Amsterdam, Nov 5 : A team of researchers has found coral reefs growing at depths of six hundred to a thousand meters in the Atlantic Ocean.
Furu Mienis, a researcher from the Royal Netherlands Institute for Sea Research (NIOZ), led the research team.
Mienis studied the development of carbonate mounds dominated by cold-water corals in the Atlantic Ocean at depths of six hundred to a thousand meters.
These reefs can be found along the eastern continental slope from Morocco to Norway, on the Mid-Atlantic Ridge and on the western continental slope along the east coast of Canada and the United States.
Mienis studied the area to the west of Ireland along the edges of the Rockall Trough.
In her research, Mienis analyzed environmental factors like temperature, current speed and flow direction of seawater as these determine the growth of cold-water corals and the carbonate mounds.

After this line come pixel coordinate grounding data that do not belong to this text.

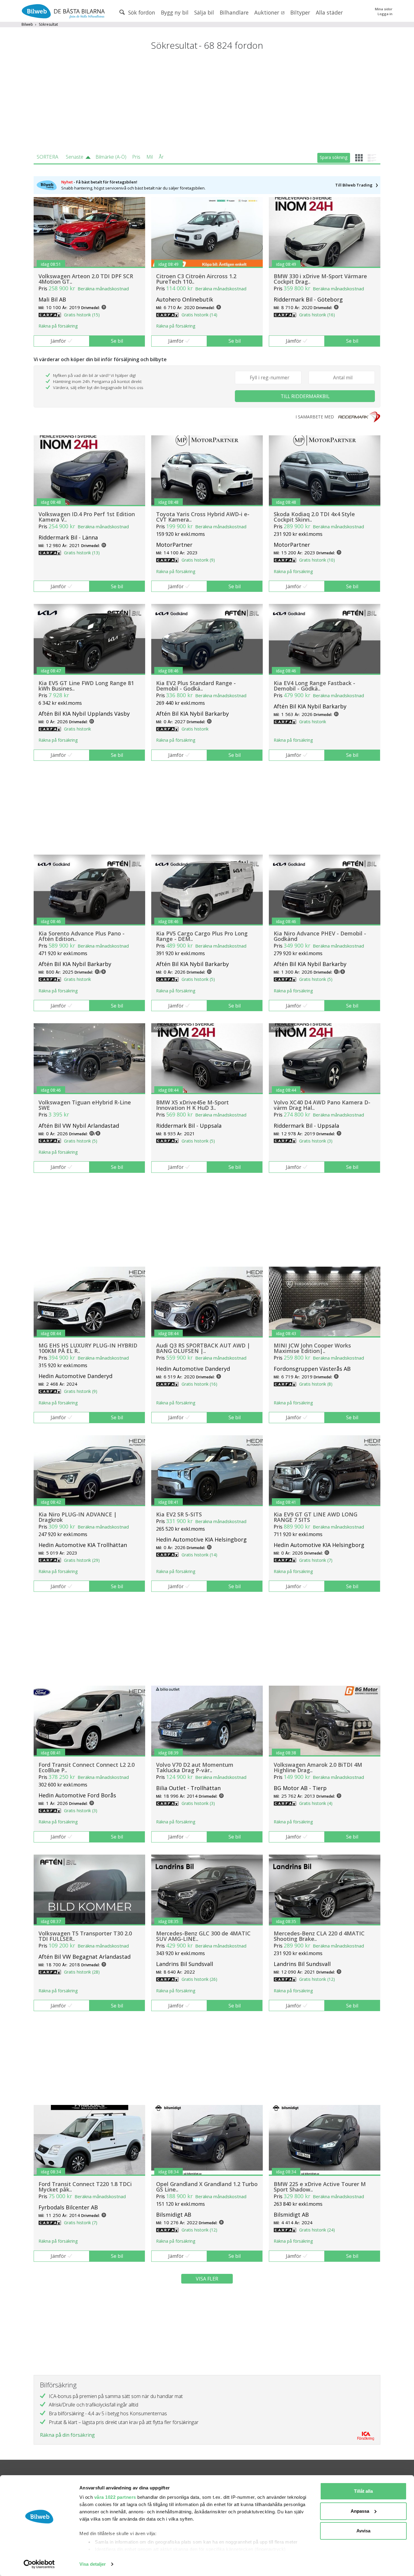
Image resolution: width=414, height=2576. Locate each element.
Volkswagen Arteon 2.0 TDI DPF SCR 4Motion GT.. (85, 278)
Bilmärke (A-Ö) (110, 156)
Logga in (385, 14)
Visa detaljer (92, 2564)
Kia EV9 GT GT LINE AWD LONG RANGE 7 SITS (315, 1517)
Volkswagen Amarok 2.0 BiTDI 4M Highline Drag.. (318, 1767)
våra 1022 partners (115, 2497)
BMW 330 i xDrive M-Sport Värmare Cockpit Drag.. (320, 278)
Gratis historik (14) (199, 315)
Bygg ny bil (175, 12)
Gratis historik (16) (317, 315)
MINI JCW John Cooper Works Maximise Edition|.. (312, 1348)
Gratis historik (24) (317, 2230)
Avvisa (363, 2530)
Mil (149, 156)
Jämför (58, 341)
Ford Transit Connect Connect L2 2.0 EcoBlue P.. (86, 1767)
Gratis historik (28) (82, 1972)
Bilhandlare (234, 12)
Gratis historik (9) (198, 560)
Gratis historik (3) (315, 1141)
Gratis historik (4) (315, 1803)
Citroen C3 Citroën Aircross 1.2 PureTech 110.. (196, 278)
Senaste (74, 156)
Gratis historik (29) (82, 1560)
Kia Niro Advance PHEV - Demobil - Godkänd (320, 936)
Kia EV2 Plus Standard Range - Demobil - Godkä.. (196, 685)
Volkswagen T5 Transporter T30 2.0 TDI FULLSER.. (85, 1936)
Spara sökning (333, 157)
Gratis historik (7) (315, 1560)
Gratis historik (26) (199, 1979)
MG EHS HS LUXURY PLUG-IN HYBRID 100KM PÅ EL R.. (87, 1348)
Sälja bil (204, 12)
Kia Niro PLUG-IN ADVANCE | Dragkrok (77, 1517)
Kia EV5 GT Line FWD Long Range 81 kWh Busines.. (86, 685)
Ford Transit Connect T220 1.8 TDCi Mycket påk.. (85, 2186)
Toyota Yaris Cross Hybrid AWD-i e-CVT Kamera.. (202, 516)
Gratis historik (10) (317, 560)
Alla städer (329, 12)
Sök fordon (141, 12)
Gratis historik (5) (198, 979)
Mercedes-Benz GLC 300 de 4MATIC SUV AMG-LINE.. (203, 1936)
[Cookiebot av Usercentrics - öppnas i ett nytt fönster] (39, 2564)
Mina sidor (383, 9)
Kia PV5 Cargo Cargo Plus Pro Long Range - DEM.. (202, 936)
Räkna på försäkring (58, 326)
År (161, 156)
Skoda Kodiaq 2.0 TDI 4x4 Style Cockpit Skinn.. (314, 516)
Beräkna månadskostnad (103, 288)
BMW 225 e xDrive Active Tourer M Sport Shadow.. (320, 2186)
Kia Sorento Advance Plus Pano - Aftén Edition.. (81, 936)
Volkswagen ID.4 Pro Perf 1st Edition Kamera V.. (86, 516)
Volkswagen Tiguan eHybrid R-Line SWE (84, 1105)
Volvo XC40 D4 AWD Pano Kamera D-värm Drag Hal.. (322, 1105)
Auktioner (267, 12)
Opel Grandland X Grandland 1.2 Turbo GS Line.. (207, 2186)
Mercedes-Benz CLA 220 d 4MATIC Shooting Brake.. (319, 1936)
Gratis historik (77, 729)
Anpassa (360, 2511)
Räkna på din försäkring (67, 2435)
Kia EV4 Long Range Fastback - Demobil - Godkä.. (314, 685)
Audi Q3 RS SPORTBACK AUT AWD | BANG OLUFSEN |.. (203, 1348)
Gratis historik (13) (82, 553)
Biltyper (300, 12)
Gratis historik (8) (315, 1384)
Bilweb (27, 24)
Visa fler (207, 2278)
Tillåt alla (363, 2491)
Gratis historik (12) (317, 1979)
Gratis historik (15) (82, 315)
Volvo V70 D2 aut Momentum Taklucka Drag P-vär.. (194, 1767)
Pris (136, 156)
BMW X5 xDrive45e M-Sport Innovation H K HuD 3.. (192, 1105)
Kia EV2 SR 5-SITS (179, 1514)
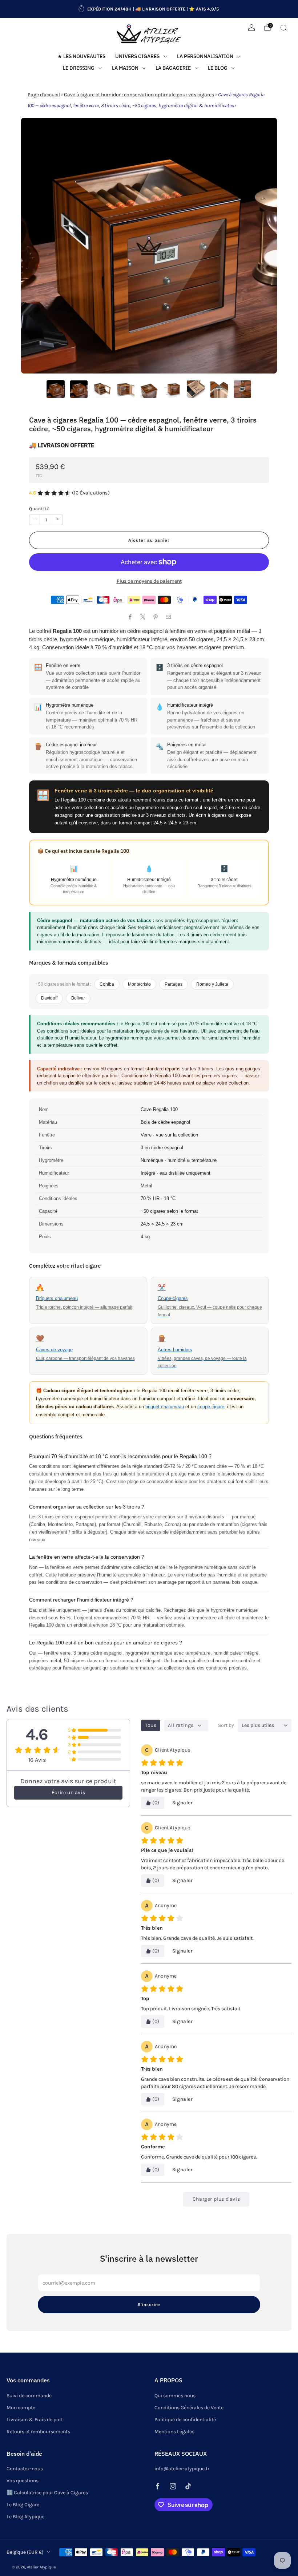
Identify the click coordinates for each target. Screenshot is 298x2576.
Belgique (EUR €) (25, 2552)
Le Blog (217, 68)
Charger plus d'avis (216, 2199)
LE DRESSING (78, 68)
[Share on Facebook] (130, 617)
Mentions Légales (174, 2431)
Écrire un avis (68, 1792)
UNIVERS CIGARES (137, 56)
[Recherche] (283, 27)
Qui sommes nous (175, 2396)
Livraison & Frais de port (35, 2419)
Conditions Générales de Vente (189, 2408)
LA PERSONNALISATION (205, 56)
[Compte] (251, 27)
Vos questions (23, 2481)
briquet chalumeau (164, 1406)
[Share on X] (142, 617)
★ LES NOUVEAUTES (81, 56)
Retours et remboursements (38, 2431)
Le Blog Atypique (25, 2517)
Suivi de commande (29, 2396)
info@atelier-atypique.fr (181, 2469)
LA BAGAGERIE (173, 68)
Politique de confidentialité (185, 2419)
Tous (150, 1725)
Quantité (39, 508)
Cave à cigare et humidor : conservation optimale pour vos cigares (139, 95)
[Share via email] (168, 617)
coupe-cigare (210, 1406)
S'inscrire (149, 2304)
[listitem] (149, 9)
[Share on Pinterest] (155, 617)
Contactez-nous (25, 2469)
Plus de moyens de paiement (149, 581)
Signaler (182, 1803)
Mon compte (21, 2408)
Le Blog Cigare (23, 2505)
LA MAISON (125, 68)
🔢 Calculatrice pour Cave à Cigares (47, 2493)
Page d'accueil (44, 95)
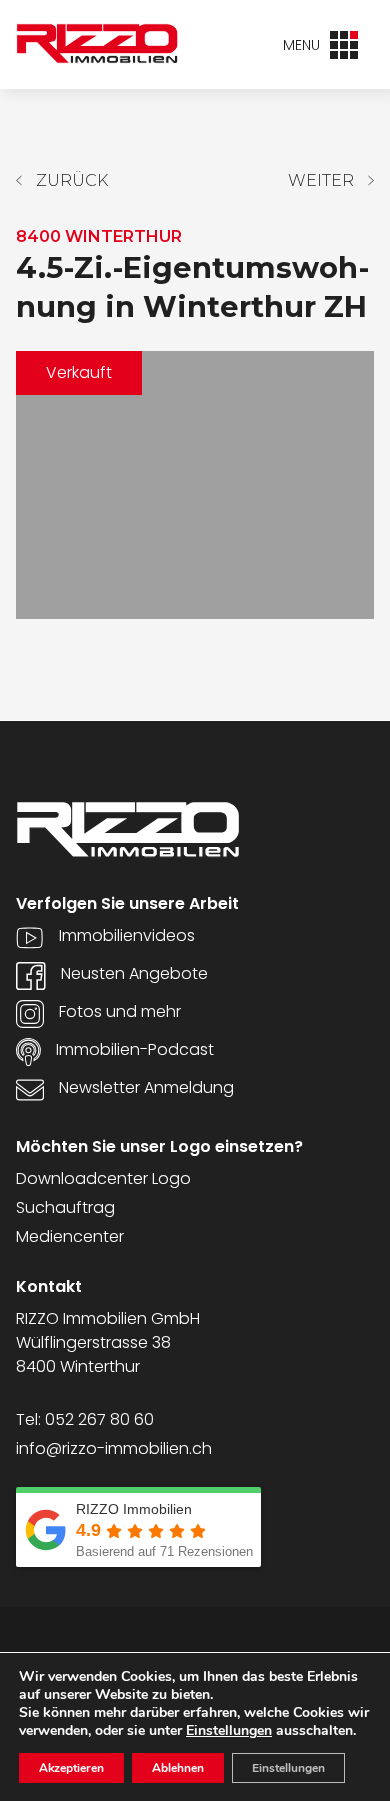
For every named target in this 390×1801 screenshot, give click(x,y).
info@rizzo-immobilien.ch (114, 1448)
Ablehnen (178, 1768)
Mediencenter (70, 1236)
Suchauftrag (65, 1207)
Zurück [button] (72, 180)
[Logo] (97, 43)
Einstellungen (229, 1731)
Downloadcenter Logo (103, 1178)
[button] (331, 181)
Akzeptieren (71, 1768)
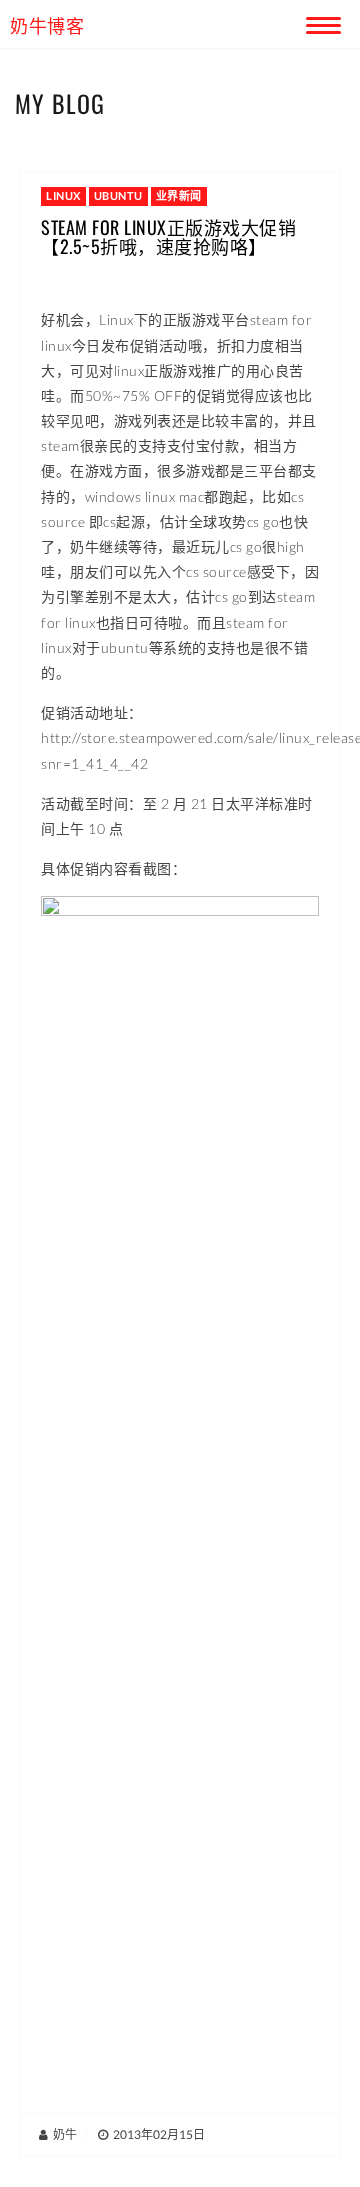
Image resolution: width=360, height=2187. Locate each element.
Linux (63, 195)
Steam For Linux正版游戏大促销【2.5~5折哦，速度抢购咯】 (168, 237)
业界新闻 (179, 195)
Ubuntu (118, 195)
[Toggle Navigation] (320, 22)
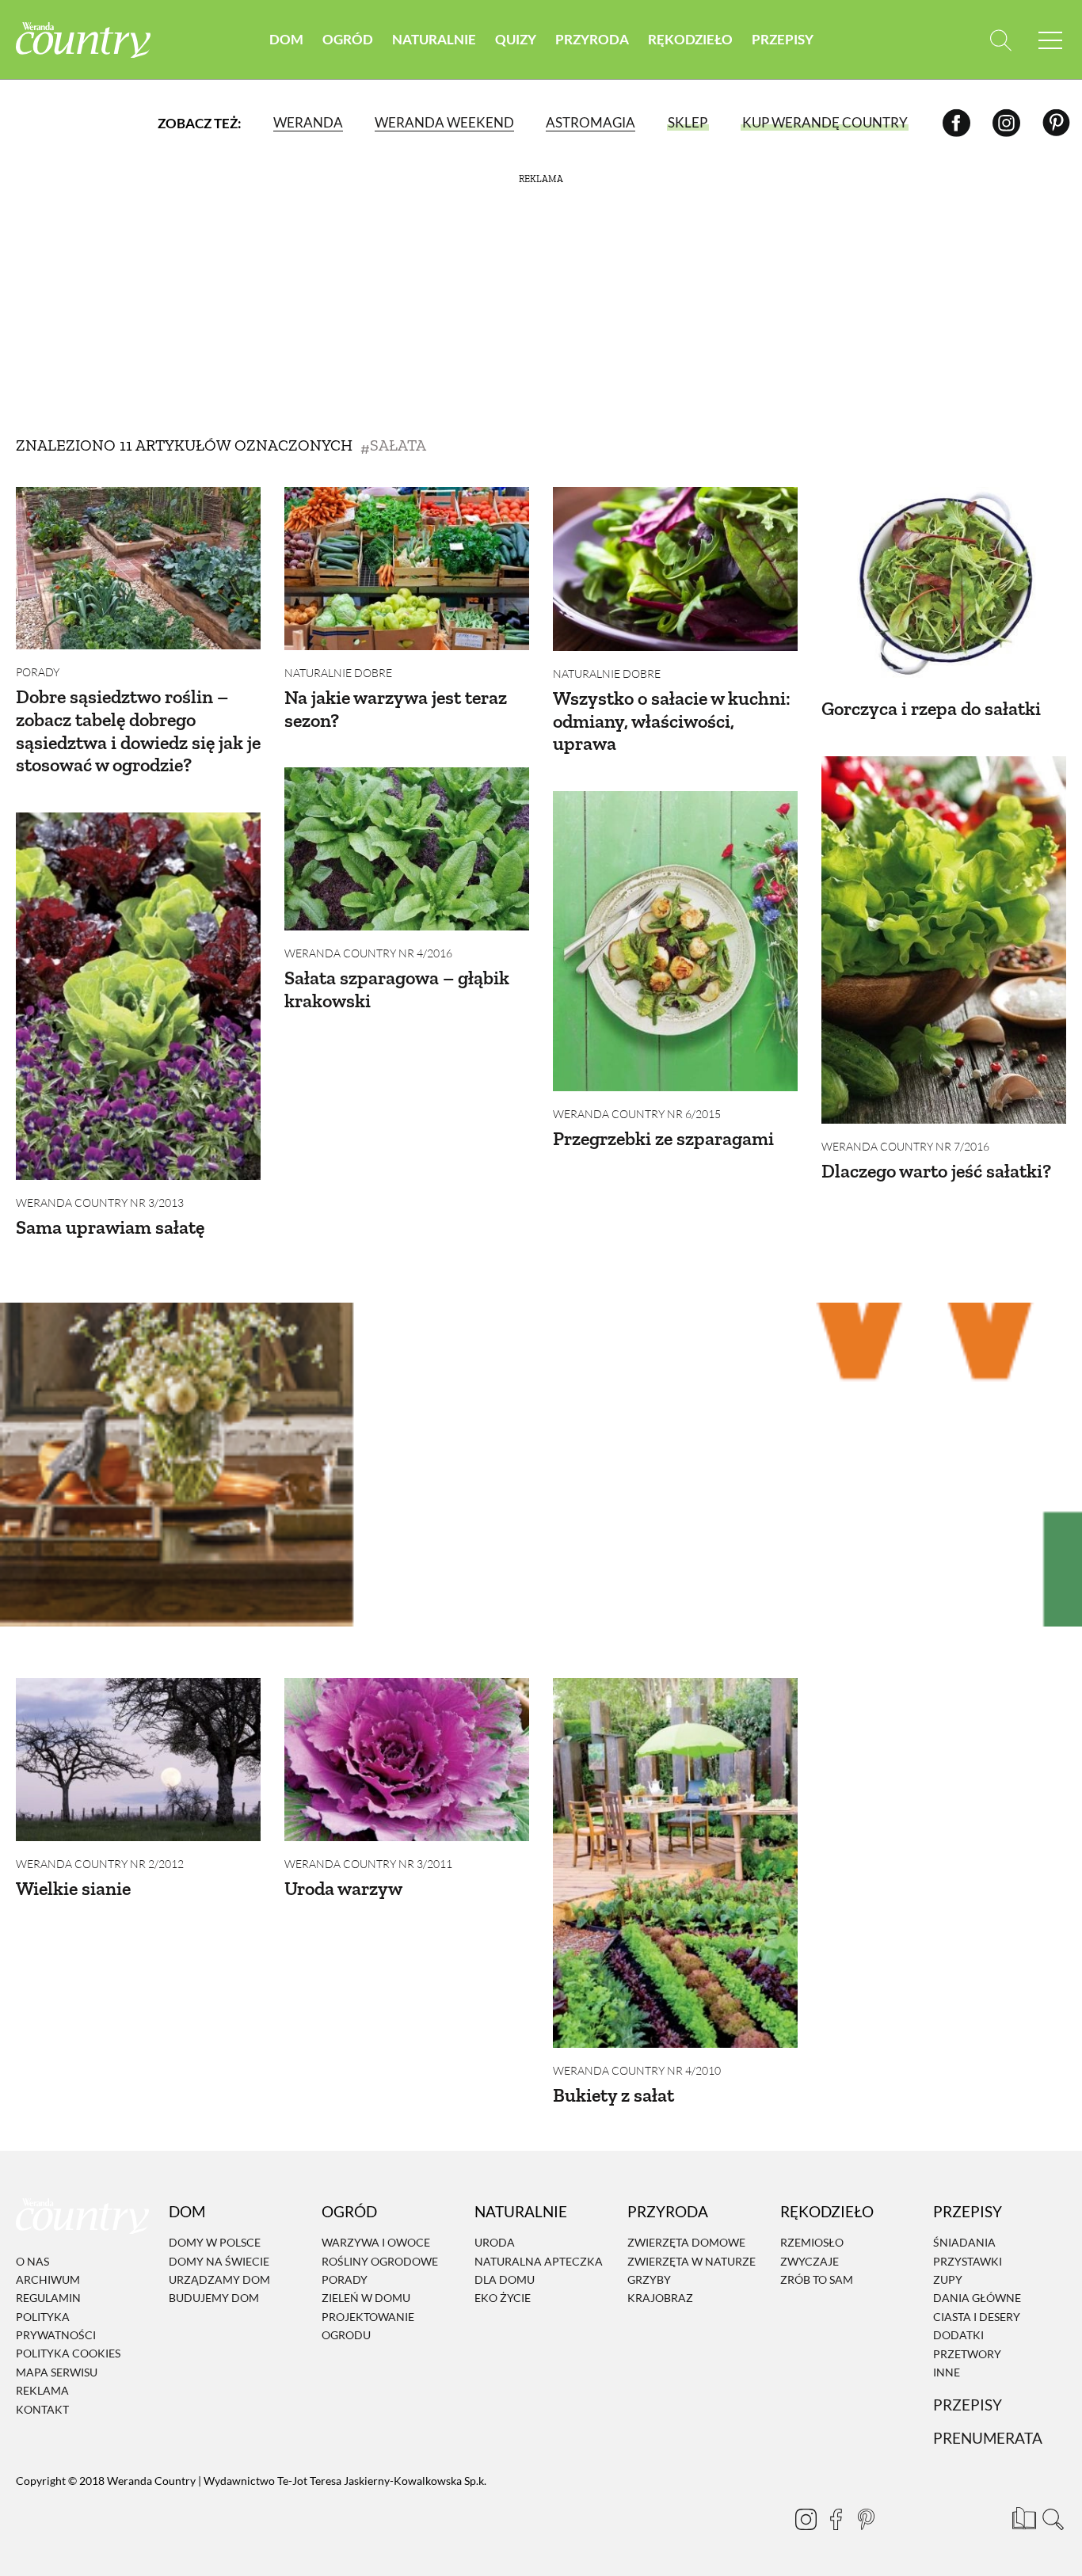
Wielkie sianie (73, 1888)
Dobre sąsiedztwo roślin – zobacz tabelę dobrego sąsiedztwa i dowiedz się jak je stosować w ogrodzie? (138, 730)
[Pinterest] (1056, 122)
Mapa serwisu (56, 2372)
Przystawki (967, 2261)
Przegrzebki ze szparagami (663, 1138)
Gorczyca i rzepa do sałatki (931, 708)
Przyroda (592, 39)
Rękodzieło (690, 39)
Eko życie (502, 2298)
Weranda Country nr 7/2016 (905, 1146)
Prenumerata (987, 2438)
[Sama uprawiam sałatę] (138, 996)
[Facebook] (956, 122)
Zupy (947, 2279)
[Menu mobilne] (1050, 40)
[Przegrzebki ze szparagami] (675, 941)
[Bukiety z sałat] (675, 1863)
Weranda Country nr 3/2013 (100, 1202)
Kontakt (42, 2409)
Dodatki (958, 2335)
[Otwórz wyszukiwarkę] (1001, 40)
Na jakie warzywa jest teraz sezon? (395, 709)
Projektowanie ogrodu (368, 2326)
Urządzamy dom (219, 2279)
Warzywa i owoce (376, 2242)
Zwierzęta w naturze (691, 2261)
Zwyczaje (809, 2261)
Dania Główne (977, 2298)
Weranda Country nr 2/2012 (100, 1863)
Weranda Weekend (444, 122)
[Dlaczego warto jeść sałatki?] (943, 940)
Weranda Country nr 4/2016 (368, 953)
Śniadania (964, 2242)
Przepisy (782, 39)
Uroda (494, 2242)
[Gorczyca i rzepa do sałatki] (943, 592)
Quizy (515, 39)
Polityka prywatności (56, 2326)
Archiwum (48, 2279)
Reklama (42, 2390)
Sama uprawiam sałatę (110, 1227)
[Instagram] (1006, 122)
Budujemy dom (214, 2298)
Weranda (308, 122)
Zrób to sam (816, 2279)
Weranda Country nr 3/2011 (368, 1863)
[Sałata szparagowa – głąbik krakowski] (406, 848)
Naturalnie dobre (338, 672)
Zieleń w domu (366, 2298)
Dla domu (504, 2279)
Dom (286, 39)
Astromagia (590, 122)
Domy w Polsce (215, 2242)
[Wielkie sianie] (138, 1759)
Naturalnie (434, 39)
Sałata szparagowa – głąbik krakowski (396, 989)
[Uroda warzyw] (406, 1759)
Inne (946, 2372)
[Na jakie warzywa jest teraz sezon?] (406, 568)
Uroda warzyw (343, 1888)
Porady (37, 672)
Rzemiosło (812, 2242)
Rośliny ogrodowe (380, 2261)
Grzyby (649, 2279)
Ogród (347, 39)
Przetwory (967, 2354)
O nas (32, 2261)
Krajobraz (660, 2298)
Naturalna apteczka (538, 2261)
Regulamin (48, 2297)
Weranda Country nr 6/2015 (637, 1114)
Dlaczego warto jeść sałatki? (936, 1170)
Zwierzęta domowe (686, 2242)
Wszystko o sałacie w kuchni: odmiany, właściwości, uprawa (672, 721)
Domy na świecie (219, 2261)
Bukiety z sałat (613, 2094)
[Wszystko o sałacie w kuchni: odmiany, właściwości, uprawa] (675, 569)
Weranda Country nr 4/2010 (637, 2070)
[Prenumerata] (1022, 2516)
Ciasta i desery (976, 2316)
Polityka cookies (68, 2354)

The measurements were made using bottom landers, observatories placed on the seabed from the NIOZ oceanographic research vessel 'Pelagia' and brought back to the surface a year later.
How the carbonate mounds were formed was investigated by using a piston core from the research vessel to take samples of up 4.5 metres of sediment.
These cores were then cut into thin slices that were analyzed separately; the deeper the layer, the older the sediment.
The samples studied were aged up to 200,000 years old.
Large hiatuses found in the core were possibly caused by major changes in tidal currents. The groups of carbonate mounds develop in the direction of the strongest current and their tops are of equal height.
The mounds were found to be built up from carbonate debris and sediment particles caught in between coral branches.
These cold-water coral reefs have, therefore, not developed as a result of leakage of natural gas from the sea bed.
This area is currently being studied from the American research vessel 'Nancy Foster' by Furu Mienis, her supervisor Tjeerd van Weering and NIOZ associate researcher Gerard Duineveld.